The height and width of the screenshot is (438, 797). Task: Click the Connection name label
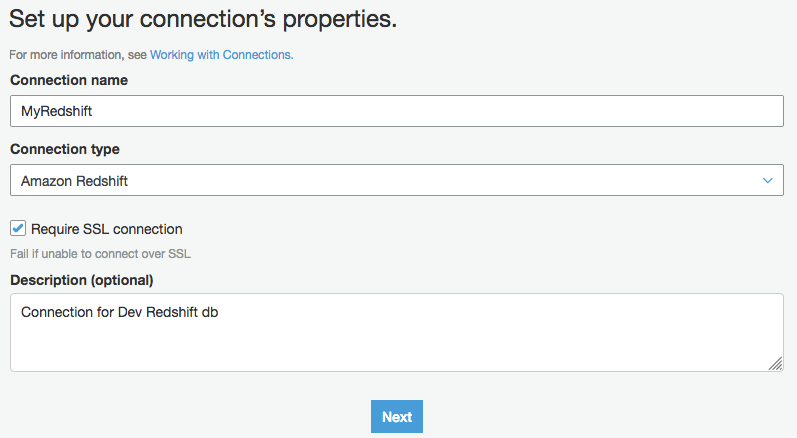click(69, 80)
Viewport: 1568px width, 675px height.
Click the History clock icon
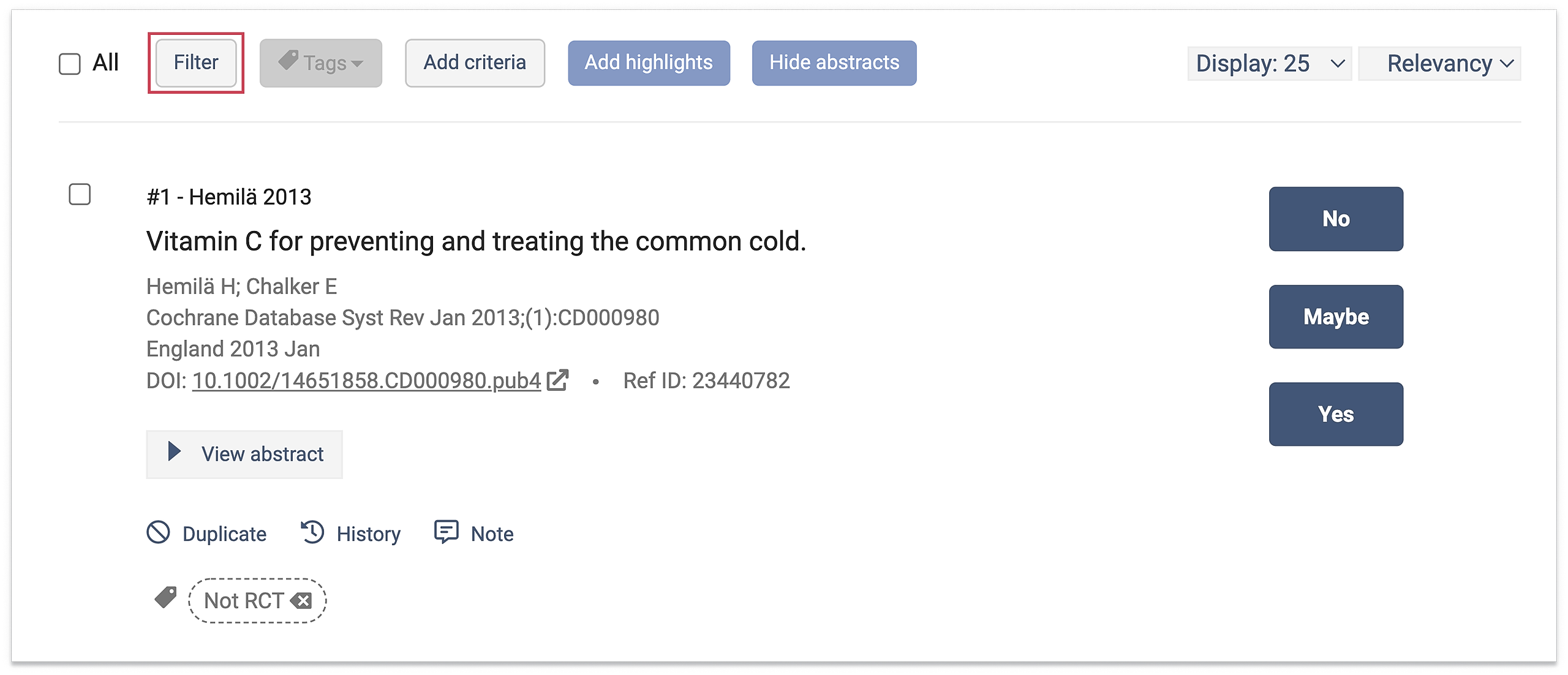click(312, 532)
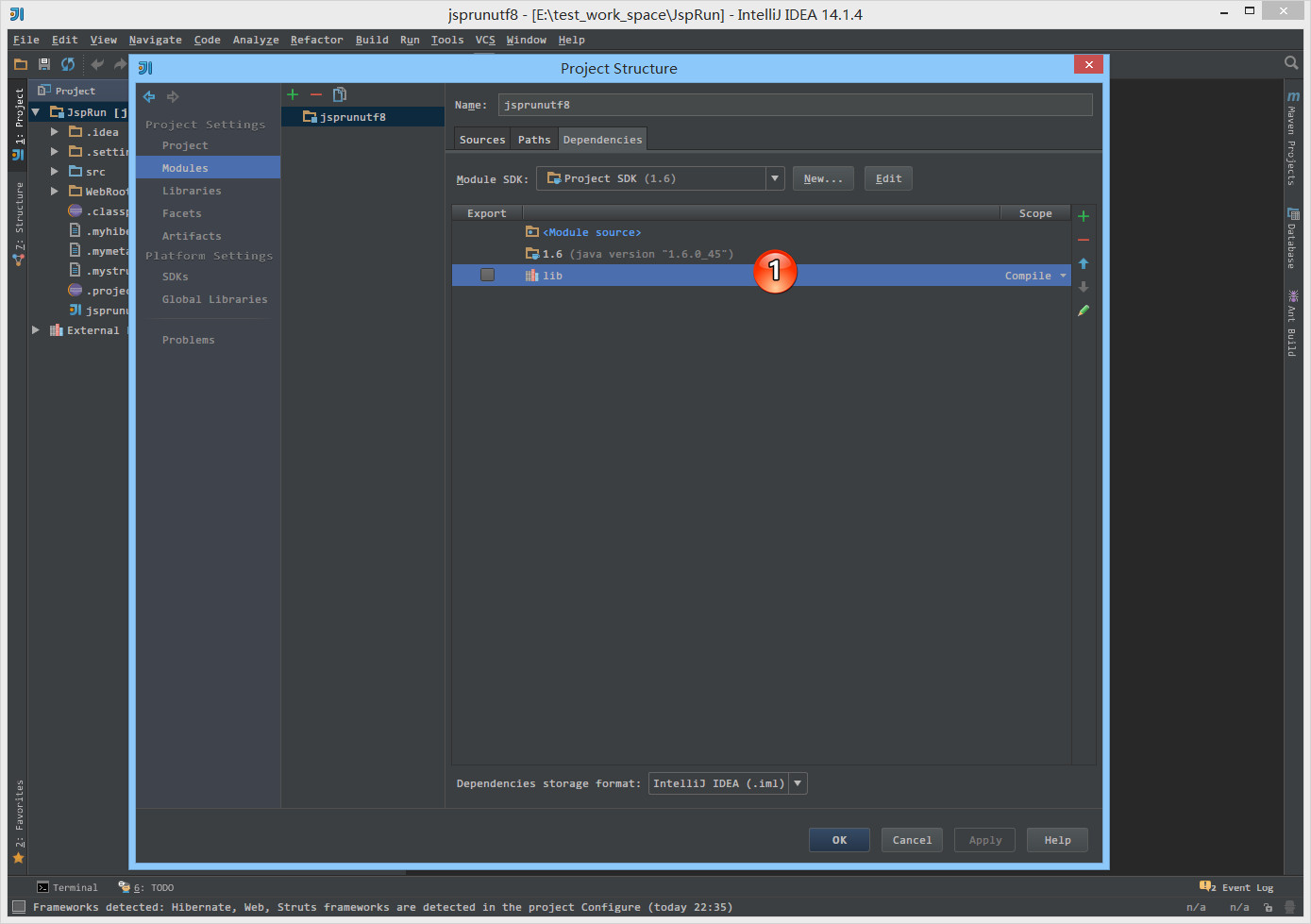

****

* **DIRECTIONS**: Take every entry and repeat it verbatim, minus the pictures.

* **EXERCISE SOLUTION**:
The height and width of the screenshot is (438, 797). Task: Click the Connection name label
click(69, 80)
Viewport: 1568px width, 675px height.
Click the History clock icon
click(312, 532)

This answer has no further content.